**Texte de lecture:**

▶

Faraja a déclaré à la Haute Cour du Kenya qu'elle s'est rendue dans une clinique où elle a subi la procédure.

On lui a remis un formulaire à signer, mais elle affirme que, ne sachant pas lire, elle n'a pas compris ce qu'elle signait. Personne ne lui a expliqué qu'elle avait accepté d'être stérilisée et elle affirme qu'on ne lui a pas proposé d'alternative en matière de planification familiale.

C'est parce que les professionnels de la santé n'ont pas explicitement expliqué ce que ces femmes avaient accepté qu'elles ont obtenu gain de cause.

Droits fondamentaux

La Haute Cour du Kenya a statué en septembre que cette utilisation de la BTL sans consentement éclairé constituait une violation des droits fondamentaux des femmes, notamment le droit de fonder une famille.

◀

**Données ci-dessous:**

▶

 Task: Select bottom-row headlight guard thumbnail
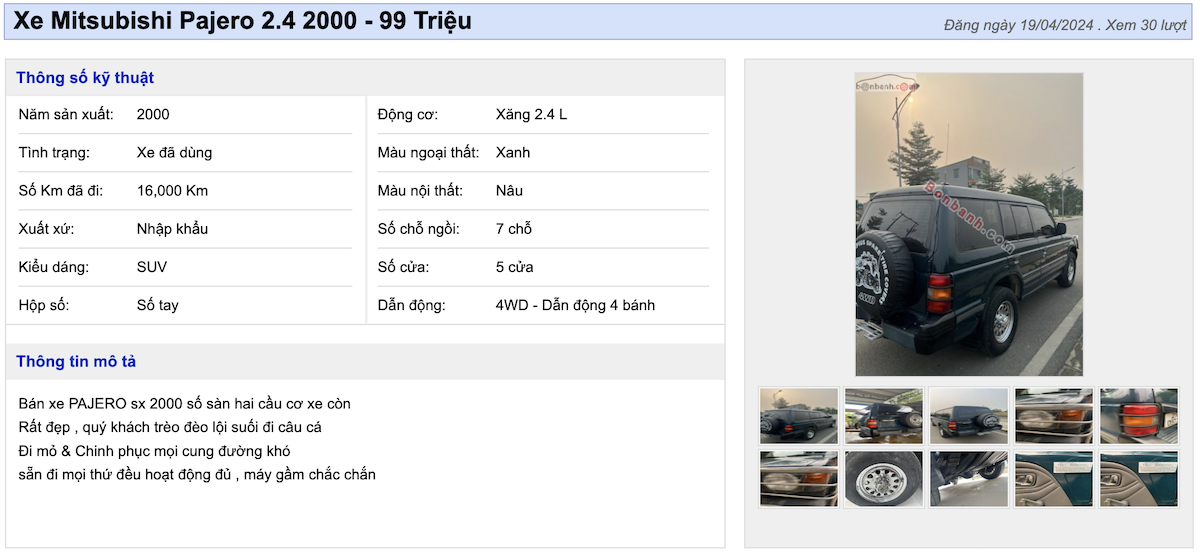click(798, 479)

◀

**Consigne:** Selon le texte de lecture, pourquoi les femmes ont-elles obtenu gain de cause ? Expliquez-le en une à trois phrases. Les lignes ci-dessus n'ont aucun rapport avec le texte de lecture.

**Corrigé:** Elles ont obtenu gain de cause parce que les professionnels de la santé ne leur avaient pas explicitement expliqué ce qu'elles avaient accepté. Faraja, par exemple, a signé un formulaire sans comprendre ce qu'elle signait, car elle ne sait pas lire, et personne ne lui a expliqué qu'elle avait accepté d'être stérilisée.